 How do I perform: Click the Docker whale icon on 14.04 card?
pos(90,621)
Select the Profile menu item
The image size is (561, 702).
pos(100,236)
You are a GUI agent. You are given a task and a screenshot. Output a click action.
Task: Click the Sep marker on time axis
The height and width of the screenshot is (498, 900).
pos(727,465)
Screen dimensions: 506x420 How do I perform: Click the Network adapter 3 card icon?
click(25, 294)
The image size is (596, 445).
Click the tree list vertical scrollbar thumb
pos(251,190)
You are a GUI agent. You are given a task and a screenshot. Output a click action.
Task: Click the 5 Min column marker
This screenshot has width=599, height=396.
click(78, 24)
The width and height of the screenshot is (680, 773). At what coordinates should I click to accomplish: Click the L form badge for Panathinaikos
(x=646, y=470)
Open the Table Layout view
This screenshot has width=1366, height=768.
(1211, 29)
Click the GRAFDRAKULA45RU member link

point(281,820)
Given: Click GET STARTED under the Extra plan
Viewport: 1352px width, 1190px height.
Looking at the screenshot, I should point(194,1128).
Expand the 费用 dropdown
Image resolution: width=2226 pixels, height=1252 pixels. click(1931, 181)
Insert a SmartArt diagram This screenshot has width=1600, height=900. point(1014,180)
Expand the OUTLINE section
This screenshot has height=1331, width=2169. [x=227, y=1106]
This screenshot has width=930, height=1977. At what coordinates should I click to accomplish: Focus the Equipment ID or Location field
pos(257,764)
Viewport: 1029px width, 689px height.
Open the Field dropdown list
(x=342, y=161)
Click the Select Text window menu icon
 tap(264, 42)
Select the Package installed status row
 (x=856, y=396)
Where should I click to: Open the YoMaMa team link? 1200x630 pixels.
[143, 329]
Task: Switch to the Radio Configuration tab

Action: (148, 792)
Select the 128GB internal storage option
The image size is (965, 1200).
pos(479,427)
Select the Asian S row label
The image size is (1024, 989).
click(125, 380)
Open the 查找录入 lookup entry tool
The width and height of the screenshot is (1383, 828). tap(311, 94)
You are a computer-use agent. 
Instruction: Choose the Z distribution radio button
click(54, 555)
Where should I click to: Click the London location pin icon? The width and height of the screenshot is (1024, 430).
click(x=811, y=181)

☆ ☆ ☆ ☆ ☆

Task instructions: Reproduce every entry above word for word, leaving nothing out and adding nothing.

Correct output:
 How do I perform: Click the Docker whale icon on 14.04 card?
pos(90,621)
Select the Profile menu item
The image size is (561, 702).
pos(100,236)
You are a GUI agent. You are given a task and a screenshot. Output a click action.
Task: Click the Sep marker on time axis
The height and width of the screenshot is (498, 900).
pos(727,465)
Screen dimensions: 506x420 How do I perform: Click the Network adapter 3 card icon?
click(25, 294)
The image size is (596, 445).
Click the tree list vertical scrollbar thumb
pos(251,190)
You are a GUI agent. You are given a task and a screenshot. Output a click action.
Task: Click the 5 Min column marker
This screenshot has width=599, height=396.
click(78, 24)
The width and height of the screenshot is (680, 773). At what coordinates should I click to accomplish: Click the L form badge for Panathinaikos
(x=646, y=470)
Open the Table Layout view
This screenshot has width=1366, height=768.
(1211, 29)
Click the GRAFDRAKULA45RU member link

point(281,820)
Given: Click GET STARTED under the Extra plan
Viewport: 1352px width, 1190px height.
Looking at the screenshot, I should point(194,1128).
Expand the 费用 dropdown
Image resolution: width=2226 pixels, height=1252 pixels. click(1931, 181)
Insert a SmartArt diagram This screenshot has width=1600, height=900. point(1014,180)
Expand the OUTLINE section
This screenshot has height=1331, width=2169. [x=227, y=1106]
This screenshot has width=930, height=1977. At what coordinates should I click to accomplish: Focus the Equipment ID or Location field
pos(257,764)
Viewport: 1029px width, 689px height.
Open the Field dropdown list
(x=342, y=161)
Click the Select Text window menu icon
 tap(264, 42)
Select the Package installed status row
 (x=856, y=396)
Where should I click to: Open the YoMaMa team link? 1200x630 pixels.
[143, 329]
Task: Switch to the Radio Configuration tab

Action: (148, 792)
Select the 128GB internal storage option
The image size is (965, 1200).
pos(479,427)
Select the Asian S row label
The image size is (1024, 989).
click(125, 380)
Open the 查找录入 lookup entry tool
The width and height of the screenshot is (1383, 828). tap(311, 94)
You are a computer-use agent. 
Instruction: Choose the Z distribution radio button
click(54, 555)
Where should I click to: Click the London location pin icon? The width and height of the screenshot is (1024, 430).
click(x=811, y=181)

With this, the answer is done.